Work to complete -
Render the records below as a Markdown table with two columns, Row and Text, giving each line a row number and omitting blank lines.

Raw records -
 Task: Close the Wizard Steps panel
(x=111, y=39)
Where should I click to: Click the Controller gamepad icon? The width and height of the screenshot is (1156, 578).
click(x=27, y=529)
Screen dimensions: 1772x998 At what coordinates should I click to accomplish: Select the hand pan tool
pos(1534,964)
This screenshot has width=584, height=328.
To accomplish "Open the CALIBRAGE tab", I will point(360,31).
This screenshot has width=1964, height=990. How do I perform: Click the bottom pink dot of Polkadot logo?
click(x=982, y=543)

Task response -
| Row | Text |
|---|---|
| 1 |  Task: Close the Wizard Steps panel |
| 2 | (x=111, y=39) |
| 3 | Where should I click to: Click the Controller gamepad icon? The width and height of the screenshot is (1156, 578). |
| 4 | click(x=27, y=529) |
| 5 | Screen dimensions: 1772x998 At what coordinates should I click to accomplish: Select the hand pan tool |
| 6 | pos(1534,964) |
| 7 | This screenshot has width=584, height=328. |
| 8 | To accomplish "Open the CALIBRAGE tab", I will point(360,31). |
| 9 | This screenshot has width=1964, height=990. How do I perform: Click the bottom pink dot of Polkadot logo? |
| 10 | click(x=982, y=543) |